Il n'empêche, tu te sentirais presque aussi bien qu'un coq en pâte à observer le cake réduire à petit feu, miette après miette, et Sidney essayer de deviner ce qui se cache sous la surface – les ingrédients sur le bout de la langue – tandis que tu lui souris, l'encourageant tacitement à chercher plus loin, à déballer le sac de courses, à vider le frigidaire – à écraser les œufs dans la manœuvre, à brutaliser les avocats, piétiner les mirabelles, éventrer les sachets de riz et crever les briques de lait. Tu te vois déambuler chez elle, dans cette maison côtière qui n'existe pas dans tes souvenirs, le cordon d'un tablier autour des reins et, douze grammes de farine dans le nez, cinquante centimètres de pelures de pommes dans les cheveux et une cuillerée de beurre logée sous les ongles plus tard, sortir du four grâce à deux maniques trouées une tarte tatin déjà renversée. La chaleur a tapissé le hublot de buée lorsque, manquant de te brûler par l'accroc dans le tissu, tu envoies le plat valser à l'autre bout de la pièce – triple tatin, c'est le gratin – directement aux pieds de Nergüi.
Non, décidément, abandonne les fourneaux avant même d'essayer : cela évitera que tu ne blesses quelqu'un.

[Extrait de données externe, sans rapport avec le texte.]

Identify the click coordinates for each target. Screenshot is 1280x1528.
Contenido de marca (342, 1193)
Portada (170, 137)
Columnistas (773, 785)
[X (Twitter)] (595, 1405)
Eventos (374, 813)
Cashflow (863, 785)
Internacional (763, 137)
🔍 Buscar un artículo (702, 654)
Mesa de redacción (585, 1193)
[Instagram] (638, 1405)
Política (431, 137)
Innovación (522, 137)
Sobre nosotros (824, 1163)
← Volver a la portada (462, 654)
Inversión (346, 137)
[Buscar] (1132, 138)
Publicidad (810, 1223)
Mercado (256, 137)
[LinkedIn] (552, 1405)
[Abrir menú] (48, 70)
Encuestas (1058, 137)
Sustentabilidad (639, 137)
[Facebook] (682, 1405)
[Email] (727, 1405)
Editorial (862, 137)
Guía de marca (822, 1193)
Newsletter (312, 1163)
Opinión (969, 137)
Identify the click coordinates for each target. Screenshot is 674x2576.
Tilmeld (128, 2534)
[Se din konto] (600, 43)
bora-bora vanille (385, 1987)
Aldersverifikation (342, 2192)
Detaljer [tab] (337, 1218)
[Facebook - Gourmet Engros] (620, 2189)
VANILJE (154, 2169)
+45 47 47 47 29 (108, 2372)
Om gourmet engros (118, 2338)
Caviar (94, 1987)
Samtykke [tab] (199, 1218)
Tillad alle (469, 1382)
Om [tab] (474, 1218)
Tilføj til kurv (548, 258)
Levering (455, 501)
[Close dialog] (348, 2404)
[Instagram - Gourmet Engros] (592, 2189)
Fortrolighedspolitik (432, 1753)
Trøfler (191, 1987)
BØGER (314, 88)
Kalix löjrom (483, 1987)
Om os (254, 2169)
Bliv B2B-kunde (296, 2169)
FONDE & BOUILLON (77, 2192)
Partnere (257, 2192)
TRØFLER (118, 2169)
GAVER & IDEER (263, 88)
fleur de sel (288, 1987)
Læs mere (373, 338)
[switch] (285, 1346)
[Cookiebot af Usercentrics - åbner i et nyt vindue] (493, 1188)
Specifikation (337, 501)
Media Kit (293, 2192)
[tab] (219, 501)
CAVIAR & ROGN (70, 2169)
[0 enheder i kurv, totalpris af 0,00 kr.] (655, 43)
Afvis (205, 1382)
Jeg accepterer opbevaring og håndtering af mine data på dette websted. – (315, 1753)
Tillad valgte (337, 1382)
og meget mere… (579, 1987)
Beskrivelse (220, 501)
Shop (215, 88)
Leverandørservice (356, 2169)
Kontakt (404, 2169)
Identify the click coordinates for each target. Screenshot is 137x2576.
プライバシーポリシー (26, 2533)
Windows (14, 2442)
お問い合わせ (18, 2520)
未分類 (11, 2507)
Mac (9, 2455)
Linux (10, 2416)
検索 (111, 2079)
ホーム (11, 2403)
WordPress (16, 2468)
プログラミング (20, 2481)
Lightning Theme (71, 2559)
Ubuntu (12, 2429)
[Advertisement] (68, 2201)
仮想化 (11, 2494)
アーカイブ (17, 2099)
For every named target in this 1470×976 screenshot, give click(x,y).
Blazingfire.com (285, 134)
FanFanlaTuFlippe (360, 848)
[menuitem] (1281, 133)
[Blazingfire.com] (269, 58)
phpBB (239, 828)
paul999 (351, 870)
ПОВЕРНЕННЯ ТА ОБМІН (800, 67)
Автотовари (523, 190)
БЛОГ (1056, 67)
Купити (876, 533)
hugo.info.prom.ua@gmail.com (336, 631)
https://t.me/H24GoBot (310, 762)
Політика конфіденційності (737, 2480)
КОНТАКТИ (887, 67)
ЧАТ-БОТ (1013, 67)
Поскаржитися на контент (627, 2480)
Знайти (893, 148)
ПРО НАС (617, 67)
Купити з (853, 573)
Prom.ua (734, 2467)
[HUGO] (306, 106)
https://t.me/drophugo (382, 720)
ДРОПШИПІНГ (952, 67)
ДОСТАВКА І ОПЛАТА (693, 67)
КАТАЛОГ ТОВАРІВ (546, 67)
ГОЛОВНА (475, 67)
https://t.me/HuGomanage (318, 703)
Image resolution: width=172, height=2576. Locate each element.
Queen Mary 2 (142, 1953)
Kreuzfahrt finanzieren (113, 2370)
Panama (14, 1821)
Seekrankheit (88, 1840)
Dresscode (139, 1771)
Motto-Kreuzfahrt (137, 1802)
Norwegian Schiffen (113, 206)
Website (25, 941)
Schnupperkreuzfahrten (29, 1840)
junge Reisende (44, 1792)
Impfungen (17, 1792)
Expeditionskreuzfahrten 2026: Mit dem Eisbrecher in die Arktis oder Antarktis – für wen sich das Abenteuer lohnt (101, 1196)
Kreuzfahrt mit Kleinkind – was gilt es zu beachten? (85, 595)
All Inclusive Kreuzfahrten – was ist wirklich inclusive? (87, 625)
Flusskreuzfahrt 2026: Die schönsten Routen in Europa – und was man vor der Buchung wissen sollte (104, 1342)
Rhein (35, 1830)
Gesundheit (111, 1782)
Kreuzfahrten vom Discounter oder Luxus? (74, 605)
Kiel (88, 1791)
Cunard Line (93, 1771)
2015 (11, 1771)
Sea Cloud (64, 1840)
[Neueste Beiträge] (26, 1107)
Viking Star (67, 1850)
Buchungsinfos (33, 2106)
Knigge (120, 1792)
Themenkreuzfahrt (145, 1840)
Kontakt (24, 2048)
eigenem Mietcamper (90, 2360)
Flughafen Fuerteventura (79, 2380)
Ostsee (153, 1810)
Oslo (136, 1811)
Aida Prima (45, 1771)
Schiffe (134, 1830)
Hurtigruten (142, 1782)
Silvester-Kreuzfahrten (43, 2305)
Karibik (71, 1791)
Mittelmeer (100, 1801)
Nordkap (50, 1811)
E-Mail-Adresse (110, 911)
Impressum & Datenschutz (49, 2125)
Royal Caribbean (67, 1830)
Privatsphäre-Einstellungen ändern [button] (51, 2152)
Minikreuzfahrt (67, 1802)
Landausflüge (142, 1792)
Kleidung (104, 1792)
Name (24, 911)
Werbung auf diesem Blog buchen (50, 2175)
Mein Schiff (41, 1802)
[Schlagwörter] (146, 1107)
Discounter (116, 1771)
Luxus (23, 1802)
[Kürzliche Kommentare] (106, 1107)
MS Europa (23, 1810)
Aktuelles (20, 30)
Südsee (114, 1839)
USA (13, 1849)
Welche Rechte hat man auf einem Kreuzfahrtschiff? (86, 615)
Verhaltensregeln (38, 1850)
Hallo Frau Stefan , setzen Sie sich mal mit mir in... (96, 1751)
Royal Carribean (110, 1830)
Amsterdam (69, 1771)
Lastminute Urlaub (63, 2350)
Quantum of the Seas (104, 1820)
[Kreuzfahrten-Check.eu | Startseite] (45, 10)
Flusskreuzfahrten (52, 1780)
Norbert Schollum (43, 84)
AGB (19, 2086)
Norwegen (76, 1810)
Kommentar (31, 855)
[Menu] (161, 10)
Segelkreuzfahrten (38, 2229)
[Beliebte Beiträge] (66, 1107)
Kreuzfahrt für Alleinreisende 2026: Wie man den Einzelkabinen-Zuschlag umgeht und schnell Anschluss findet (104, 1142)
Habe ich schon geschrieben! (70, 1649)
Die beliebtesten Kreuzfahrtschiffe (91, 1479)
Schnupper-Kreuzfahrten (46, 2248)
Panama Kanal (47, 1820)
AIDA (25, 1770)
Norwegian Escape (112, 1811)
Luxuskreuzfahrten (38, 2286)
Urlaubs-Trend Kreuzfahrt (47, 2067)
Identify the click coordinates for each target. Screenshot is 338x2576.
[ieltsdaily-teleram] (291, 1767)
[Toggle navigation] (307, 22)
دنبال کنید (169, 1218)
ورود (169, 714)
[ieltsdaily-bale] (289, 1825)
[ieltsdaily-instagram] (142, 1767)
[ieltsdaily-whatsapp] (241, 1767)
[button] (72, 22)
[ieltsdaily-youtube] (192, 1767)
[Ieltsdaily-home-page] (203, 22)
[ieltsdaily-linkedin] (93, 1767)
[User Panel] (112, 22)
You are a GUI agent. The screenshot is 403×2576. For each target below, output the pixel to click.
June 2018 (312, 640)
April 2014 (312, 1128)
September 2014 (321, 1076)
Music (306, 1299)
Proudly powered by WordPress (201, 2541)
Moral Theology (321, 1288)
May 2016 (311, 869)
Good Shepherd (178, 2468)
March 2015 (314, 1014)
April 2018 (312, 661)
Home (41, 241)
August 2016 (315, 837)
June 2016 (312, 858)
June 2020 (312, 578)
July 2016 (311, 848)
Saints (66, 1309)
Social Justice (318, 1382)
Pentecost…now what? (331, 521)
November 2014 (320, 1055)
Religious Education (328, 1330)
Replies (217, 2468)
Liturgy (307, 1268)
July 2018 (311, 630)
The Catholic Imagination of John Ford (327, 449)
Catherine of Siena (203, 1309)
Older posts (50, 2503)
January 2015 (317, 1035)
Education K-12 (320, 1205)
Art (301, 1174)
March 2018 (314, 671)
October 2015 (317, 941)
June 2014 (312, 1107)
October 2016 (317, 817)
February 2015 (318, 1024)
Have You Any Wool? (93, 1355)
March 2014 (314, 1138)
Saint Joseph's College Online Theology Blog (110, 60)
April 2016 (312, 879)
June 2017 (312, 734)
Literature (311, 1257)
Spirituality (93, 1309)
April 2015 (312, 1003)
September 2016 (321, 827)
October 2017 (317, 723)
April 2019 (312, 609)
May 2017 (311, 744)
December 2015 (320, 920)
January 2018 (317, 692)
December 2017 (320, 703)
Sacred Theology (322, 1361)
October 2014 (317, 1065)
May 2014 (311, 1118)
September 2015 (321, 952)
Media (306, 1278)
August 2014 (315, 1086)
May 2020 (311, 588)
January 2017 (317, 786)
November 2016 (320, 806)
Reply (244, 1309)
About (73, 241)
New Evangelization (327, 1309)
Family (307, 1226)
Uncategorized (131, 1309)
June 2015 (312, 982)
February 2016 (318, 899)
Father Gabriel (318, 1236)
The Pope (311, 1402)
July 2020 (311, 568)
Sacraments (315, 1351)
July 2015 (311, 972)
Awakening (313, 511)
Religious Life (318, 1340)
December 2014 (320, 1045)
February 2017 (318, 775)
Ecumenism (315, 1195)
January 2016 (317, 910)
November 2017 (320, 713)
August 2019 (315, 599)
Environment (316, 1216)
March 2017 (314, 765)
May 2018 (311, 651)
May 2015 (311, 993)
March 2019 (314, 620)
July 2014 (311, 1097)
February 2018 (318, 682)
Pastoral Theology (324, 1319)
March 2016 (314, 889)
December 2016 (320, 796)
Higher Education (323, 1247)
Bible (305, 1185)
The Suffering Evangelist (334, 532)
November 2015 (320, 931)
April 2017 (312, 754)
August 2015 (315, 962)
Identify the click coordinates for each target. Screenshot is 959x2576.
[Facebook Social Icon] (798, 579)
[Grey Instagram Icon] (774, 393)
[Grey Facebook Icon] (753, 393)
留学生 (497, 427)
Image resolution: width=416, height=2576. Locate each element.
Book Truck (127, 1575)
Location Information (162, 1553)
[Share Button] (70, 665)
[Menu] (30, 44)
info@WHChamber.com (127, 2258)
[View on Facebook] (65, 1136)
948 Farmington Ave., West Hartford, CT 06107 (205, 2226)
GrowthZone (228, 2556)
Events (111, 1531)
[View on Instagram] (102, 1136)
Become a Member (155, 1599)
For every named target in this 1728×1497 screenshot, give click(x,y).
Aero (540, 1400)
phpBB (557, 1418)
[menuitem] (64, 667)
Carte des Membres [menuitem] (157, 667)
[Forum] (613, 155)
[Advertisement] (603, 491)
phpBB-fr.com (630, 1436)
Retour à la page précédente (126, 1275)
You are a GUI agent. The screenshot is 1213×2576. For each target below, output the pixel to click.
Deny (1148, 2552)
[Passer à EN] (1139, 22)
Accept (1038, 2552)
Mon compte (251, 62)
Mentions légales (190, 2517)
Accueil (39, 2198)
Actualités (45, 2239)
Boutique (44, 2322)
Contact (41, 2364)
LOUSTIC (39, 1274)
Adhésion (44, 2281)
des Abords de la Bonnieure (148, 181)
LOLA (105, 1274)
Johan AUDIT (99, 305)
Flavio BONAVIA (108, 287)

Et tout à coup ton aînée te prend de court, te proposant des récits dont il y a bien longtemps que tu n'avais pas entendu les arpèges. Parce que Sidney est de ces rares gardiennes du silence, prêtresse taiseuse bien que captivante, tu ne t'attendais pas à ce qu'elle fasse montre d'une telle lubie – en remerciement de la nourriture ? – et que par ce mot unique tu te retrouves des années en arrière, quand tu l'écoutais recroquevillé sous un préau décrépi, chassant au filet à papillons de ton esprit la chaleur de ses syllabes, quand ses contes construisaient des murailles salvatrices entre le monde et toi derrière lesquelles tu te sentais un peu plus, à peine, en sécurité, en confiance, quand jouant de ses cordes vocales elle dressait une chape protectrice autour de vous, une voie invisible en direction de contrées lointaines où tu oubliais la tristesse, le rejet, la peur et jusqu'à l'oubli lui-même. Des histoires, tu le sais, il y en a plein ses tiroirs, mais elle les tait, les tue, de sorte que tu as du mal à croire qu'elle lance d'elle-même pareille invitation. Qui n'est pas sans te réjouir. Feignant l'indifférence, tu te redresses pour t'étirer ostensiblement – sans espérer grappiller les fameux centimètres absents.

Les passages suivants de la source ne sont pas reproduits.